Author: Ying CHI ¹ ; Wen-Jing DU ¹ ; Jun-Jie CUI ¹ ; Fang CHEN ¹ ; Zhi-Bo HAN ¹ ; Feng-Xia MA ¹ ; Xue LI ¹ ; Shao-Guang YANG ¹ ; Shi-Hong LU ¹ ; Zhong-Chao HAN ²
Author Information

1. State Key Laboratory of Experimental Hematology, Institute of Hematology & Blood Disease Hospital, Chinese Academy of Medical Sciences & Peking Union Medical College, Tianjin 300020, China.

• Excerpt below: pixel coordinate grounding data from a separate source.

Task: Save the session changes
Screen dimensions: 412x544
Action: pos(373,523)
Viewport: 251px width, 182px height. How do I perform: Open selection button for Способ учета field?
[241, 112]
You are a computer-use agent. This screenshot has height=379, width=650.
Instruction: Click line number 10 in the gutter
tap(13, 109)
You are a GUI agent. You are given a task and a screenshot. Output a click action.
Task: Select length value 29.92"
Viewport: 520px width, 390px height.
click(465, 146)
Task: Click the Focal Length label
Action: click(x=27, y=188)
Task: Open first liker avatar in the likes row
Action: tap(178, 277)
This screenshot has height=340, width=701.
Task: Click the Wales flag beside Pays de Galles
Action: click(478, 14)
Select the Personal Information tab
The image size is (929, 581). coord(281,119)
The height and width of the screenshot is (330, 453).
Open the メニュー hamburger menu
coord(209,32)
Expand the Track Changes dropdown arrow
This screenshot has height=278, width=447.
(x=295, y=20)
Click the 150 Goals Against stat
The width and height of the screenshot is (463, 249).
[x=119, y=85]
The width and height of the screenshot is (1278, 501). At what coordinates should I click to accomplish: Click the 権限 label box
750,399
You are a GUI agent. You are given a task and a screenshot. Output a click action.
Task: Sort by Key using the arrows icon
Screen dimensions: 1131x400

2. State Key Laboratory of Experimental Hematology, Institute of Hematology & Blood Disease Hospital, Chinese Academy of Medical Sciences & Peking Union Medical College, Tianjin 300020, China. E-mail: hanzhongchao@hotmail.com.

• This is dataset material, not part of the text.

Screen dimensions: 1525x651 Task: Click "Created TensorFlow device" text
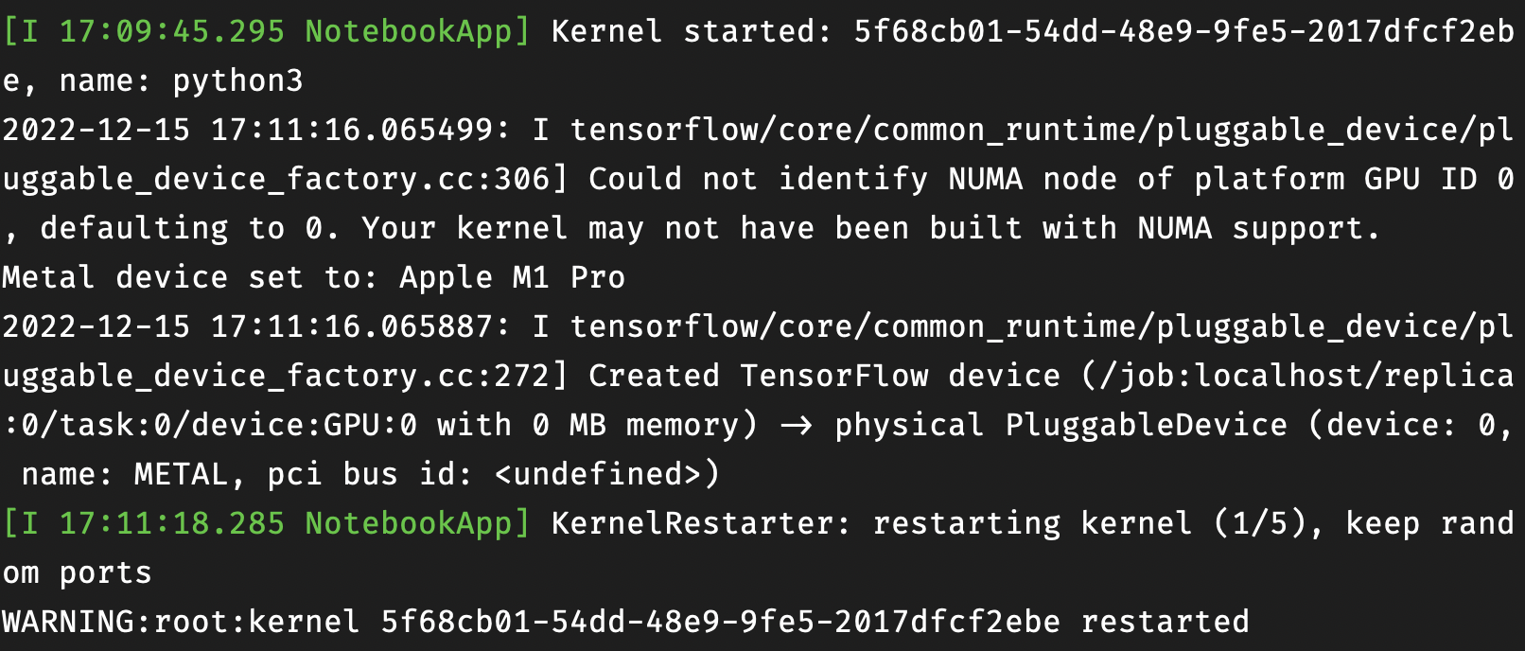[824, 376]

Publication Type:Journal Article
MeSH: Adult; Bone Marrow Cells; drug effects; metabolism; Cells, Cultured; Culture Media; chemistry; Cytokines; metabolism; Humans; Mesenchymal Stromal Cells; drug effects; metabolism; Prostaglandin D2; analogs & derivatives; pharmacology; Tissue Inhibitor of Metalloproteinase-2; metabolism; Young Adult
From: Journal of Experimental Hematology 2013;21(6):1557-1562
CountryChina
Language:Chinese
Abstract: 15-Deoxy-Δ(12), 14-prostaglandin J2 (15d-PGJ2), a well known peroxisome proliferator activated receptor (PPAR) γ ligand, has been shown to inhibit cellular proliferation and induce apoptosis and differentiation. However, whether 15d-PGJ2 influences the cytokines in the culture supernatant of bone marrow mesenchymal stem cells (BM-MSC) is unknown. This study was purposed to investigate the influence of 15d-PGJ2 on cytokines in the culture supernatant of BM-MSC. The fibroblast-like cells attached to the culture dish from bone marrow of healthy donors were isolated. The immunophenotype and differentiation potential of the obtained cells were detected by flow cytometry and oil red O and von kassa staining respectively to confirm that these cells were BM-MSC. Thereafter, the BM-MSC were cultured with complete medium supplemented with 10, 20, 40 and 60 µmol/L 15d-PGJ2 for 24 hours respectively. The real-time PCR was used to assay the PPARγ mRNA level, the confocal immuno fluorescence technique was used to detect the expression level of PPARγ. The results showed that the BM-MSC underwent apoptosis and got detached from the culture dish when the concentration of 15d-PGJ2 was no less than 20 µmol/L. The PPARγ mRNA level of BM-MSCs cultured with medium containing 10 µmol/L 15d-PGJ2 was higher than that cultured without 15d-PGJ2, and the difference was statistically significant (P < 0.05). The enhancement of PPARγ expression was observed after stimulated by 15d-PGJ2. The protein chip detecting the culture supernatants of BM-MSC cultured with 10 µmol/L 15d-PGJ2 or without 15d-PGJ2 for 24 hours demonstrated that expression levels of some of the cytokines varied. It is concluded that the down-regulation of TIMP-2 exists after treatment of 15d-PGJ2, which is statistical significant.